**REQUIRED ACTION**
Reproduce exactly the lines beginning with the line that contains "Select quantity field for AUX Fuel Harness" and ending at the final line of the material below.

**SOURCE INFORMATION**
■ ■ ■ ■ ■
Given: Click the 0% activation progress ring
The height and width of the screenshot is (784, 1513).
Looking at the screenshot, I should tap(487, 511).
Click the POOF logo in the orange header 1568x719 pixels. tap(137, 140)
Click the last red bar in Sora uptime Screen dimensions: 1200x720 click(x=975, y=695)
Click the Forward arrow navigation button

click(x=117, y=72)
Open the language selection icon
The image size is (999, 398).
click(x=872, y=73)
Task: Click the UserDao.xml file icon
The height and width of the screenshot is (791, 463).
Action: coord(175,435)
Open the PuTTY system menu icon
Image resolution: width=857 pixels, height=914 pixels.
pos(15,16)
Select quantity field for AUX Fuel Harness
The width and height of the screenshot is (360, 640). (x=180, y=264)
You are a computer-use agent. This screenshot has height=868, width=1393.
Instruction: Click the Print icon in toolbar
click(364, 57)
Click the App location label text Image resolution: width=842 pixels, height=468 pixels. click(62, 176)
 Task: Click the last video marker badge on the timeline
■ ■ ■ ■ ■
**SOLUTION FOR THIS PROBLEM**
Select quantity field for AUX Fuel Harness
The width and height of the screenshot is (360, 640). (x=180, y=264)
You are a computer-use agent. This screenshot has height=868, width=1393.
Instruction: Click the Print icon in toolbar
click(364, 57)
Click the App location label text Image resolution: width=842 pixels, height=468 pixels. click(62, 176)
 Task: Click the last video marker badge on the timeline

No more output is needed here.